3.6 核磁共振波譜法(nuclear magnetic resonance spectroscopy，NMR)

核磁共振(NMR)技術發展至今已經較為成熟，是糖類結構解析的重要方法之一，可判斷糖類化合物的種類、糖與糖的連接位置、糖殘基數目、糖苷鍵構型、糖與糖的連接順序等[79]。NMR不需標準品即可進行定性分析，因此特別適用于分析結構未知的糖類，但待測組分必須是高純度且重量在毫克級以上的化合物，且對化合物定性前，目標化合物需要進行分離純化。糖類化合物的NMR圖譜可選用四甲基硅烷或丙酮作為參比標準，測定溶劑多為重水(D2O)，在氘代吡啶、氘代二甲亞砜等非質子溶劑中，糖類化合物的譜圖分辨率較好。NMR技術是糖類化合物結構研究的重要方法之一，該技術的應用可使糖類化學結構的研究更加準確高效，以便于更好地揭示糖類物質的作用機制以及生物活性。Xiao等[80]將從竹子中分離得到的木糖寡糖采用NMR進行結構表征，取15 mg木糖寡糖樣品進行成分分析，結果表明竹粉中木糖含量為18.2%、阿拉伯糖、半乳糖含量分別為0.8%、0.2%，甘露糖、葡萄糖醛酸的含量均為0.1%。經過自動水解后，低聚糖含量為56.6%。Wang等[81]通過DEAE-Cellulose 52和Sephacryls-100過濾柱從牛膝提取液種連續分離得到一種新型寡糖ABW90-1，并通過單糖分析、甲基化分析、IR和NMR等手段對其進行了表征。該寡糖由(2→6)-β-D-呋喃果糖(Fruf)和2→1)-β-D-Fruf殘基組成，末端為Glc和Fru殘基。寡糖結構解析方法比較見表3。

表3 寡糖結構解析方法比較

4 總結展望

本文綜述了中藥寡糖的提取分離，純化以及結構表征方面的研究進展。

寡糖在提取時，應該考慮溶劑對目標寡糖組分的溶解性，寡糖在提取溶劑中的穩定性，寡糖得率，寡糖純度，提取時間，溶劑用量，溶劑環保性和安全性，所采用的設備是否方便操作等因素。目前，寡糖的提取溶劑較為常見的是水和乙醇-水溶液，采用水作為提取溶劑時，一部分多糖和蛋白質也會一起提取出來，給分離和純化帶來了一定難度，另外一些寡糖在水溶液也不穩定。因此，寡糖提取的另一種溶劑為乙醇-水溶液，但該方法的缺點是乙醇消耗量較大，而且對于藥品的提取溶劑來說，并不是一種理想的溶劑。由此可見，目前對于寡糖來說，其提取溶劑的種類還是存在局限性，亟需發現新的溶劑系統，以適應不同種類寡糖的提取要求，在探索新的提取方法的同時，以高品質目標寡糖的得率為目標，將傳統方法與新方法、新設備的優勢進行結合，探索出一種綠色、經濟、高效的提取方法。

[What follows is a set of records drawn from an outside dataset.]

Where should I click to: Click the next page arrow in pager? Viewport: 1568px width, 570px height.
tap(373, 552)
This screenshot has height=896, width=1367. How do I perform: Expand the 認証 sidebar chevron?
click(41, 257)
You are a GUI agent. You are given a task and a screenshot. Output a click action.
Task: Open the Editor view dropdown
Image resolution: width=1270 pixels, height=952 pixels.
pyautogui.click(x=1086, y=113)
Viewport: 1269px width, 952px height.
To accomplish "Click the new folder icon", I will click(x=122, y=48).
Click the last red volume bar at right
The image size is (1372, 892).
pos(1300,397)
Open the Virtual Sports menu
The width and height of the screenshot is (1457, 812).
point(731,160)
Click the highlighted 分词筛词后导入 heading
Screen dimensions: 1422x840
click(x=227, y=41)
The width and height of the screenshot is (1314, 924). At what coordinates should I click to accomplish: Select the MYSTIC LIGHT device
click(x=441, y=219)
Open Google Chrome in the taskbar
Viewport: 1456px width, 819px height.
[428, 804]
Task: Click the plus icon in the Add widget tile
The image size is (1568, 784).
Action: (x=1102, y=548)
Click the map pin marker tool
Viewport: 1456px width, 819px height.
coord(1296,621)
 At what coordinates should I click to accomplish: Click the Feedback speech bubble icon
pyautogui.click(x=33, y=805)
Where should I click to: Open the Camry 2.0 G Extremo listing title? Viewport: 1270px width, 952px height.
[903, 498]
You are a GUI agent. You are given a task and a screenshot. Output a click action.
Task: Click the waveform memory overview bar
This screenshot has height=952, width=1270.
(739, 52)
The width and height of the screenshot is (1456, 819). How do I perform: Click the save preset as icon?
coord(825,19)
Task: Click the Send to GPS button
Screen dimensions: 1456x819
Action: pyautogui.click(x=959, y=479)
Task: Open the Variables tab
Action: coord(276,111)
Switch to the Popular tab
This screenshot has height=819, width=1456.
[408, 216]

寡糖的分離方法主要有膜分離法、液相色譜法和毛細管電泳法等。常規膜分離技術有微濾、超濾、納濾、反滲析，以及結合電化學技術的電滲析、連續電除鹽等。膜分離法分離效率高、能耗低、無污染，可實現分子級過濾過濾過程簡單、易于控制，兼有分離、濃縮、純化和精制的功能，在化合物分離純化除雜方面具有自身獨特的優勢，缺點是該技術對設備要求和膜的要求較高，操作復雜，還受到壓力、溫度、時間等多種因素的影響。新型膜分離技術對膜的工作性能，膜通量、減輕膜污染、降低壓力驅動消耗，甚至降低成本，簡化膜的制造技術，延長單個膜的使用時間都提出了更高的要求。目前新型膜分離技術也已經產生，包括滲透汽化膜、液膜和動態膜等。柱色譜法在寡糖分離純化方面應用極為廣泛，根據分離材料、流動相、分離原理等不同，又分為凝膠排阻色譜法、親水作用色譜法、陰離子交換色譜法、石墨化碳柱色譜法、反相高效液相色譜法等。該方法的重點是分離材料，可以根據寡糖的性質選擇合適的分離材料，以達到最佳的分離純化效果，而且目前糖類化合物的分離材料一直是研究的熱點，在天然產物應用方面也已經較為成熟，因此寡糖的分離純化會變得更加快捷高效，且具有更多的選擇性。電泳法分離寡糖可采用柱前衍生，不經衍生的直接和間接紫外檢測，激光誘導熒光檢測，電極脈沖安培檢測這四種方法，此外，間接紫外檢測還可以對無法衍生化的非還原性寡糖及醛糖酸進行鑒定。目前CE在藥物分析方面仍然具有特色和優勢，并顯示出較大的發展空間，但是仍舊存在多個重要瓶頸問題比如靈敏度、重復性、定性能力等等，這些問題也亟需改進和突破。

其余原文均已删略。